Ces stratégies imposent des arbitrages compliqués : « C'est difficile de prendre des décisions au cas où, surtout quand on voit l’effort que ça demande, notamment sur le coût », admet l’associé chez Wavestone. Car qui dit sécurisation, dit impact financier. Travailler avec deux sous-traitants par composant est plus onéreux qu’avec un seul, illustre Marc Dauga, car plus le volume de commandes est élevé, plus le prix décroît. Alors que par le passé, la recherche de compétitivité et la maîtrise des dépenses ont pu l’emporter sur les velléités de sécurisation des industries, est-ce différent aujourd’hui ? C’est l’avis de Clothilde Bagé : « Il y a vingt ans, l’obsession était de fabriquer à moindre coût, le plus rapidement possible. Aujourd’hui, c’est de fabriquer en gérant tous les risques ». La crise, crashtest grandeur nature a-t-elle été porteuse d’enseignements ? assurément, pour Fabrice Vigneron : « Nous avons grandi, en déployant encore plus de capacité d’adaptation et de maîtrise ».

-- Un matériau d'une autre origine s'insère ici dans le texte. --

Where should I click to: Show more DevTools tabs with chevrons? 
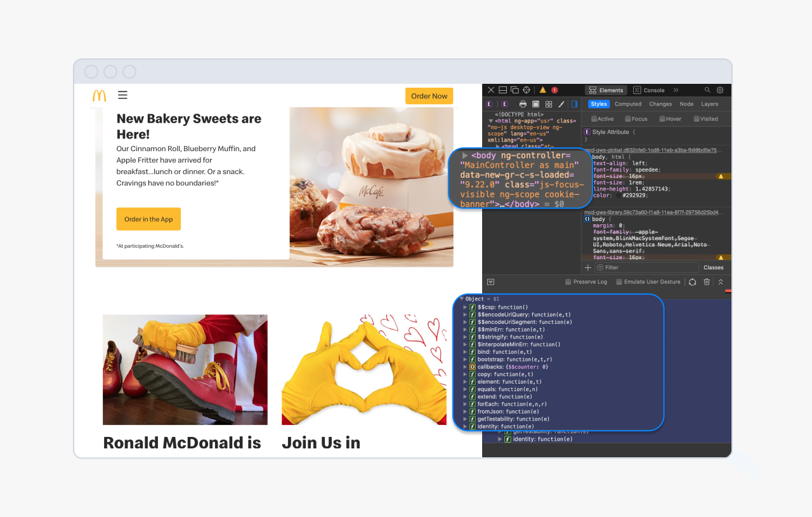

Alors que la situation sanitaire semblait se normaliser en février, le rebond épidémique à Shanghai a ravivé de mauvais souvenirs. Et à cela s’est ajoutée l’invasion de l’Ukraine par la Russie, qui a entraîné dans son sillage une flambée des prix de l’énergie et de nouvelles tensions sur l'approvisionnement. De quoi rappeler qu’il y aura toujours une crise en embuscade, quelle que soit sa nature. « On vit avec », commente Pascal Boulud, qui explique que, chez Signia, la vigilance ne retombe pas : « Nous sommes en permanence sur le qui-vive. Nous avons chaque semaine des revues d’approvisionnement avec des indicateurs – vert, orange, rouge – à une semaine, trois, six mois ». « Nous restons très vigilants pour l’avenir », confirme GN Hearing.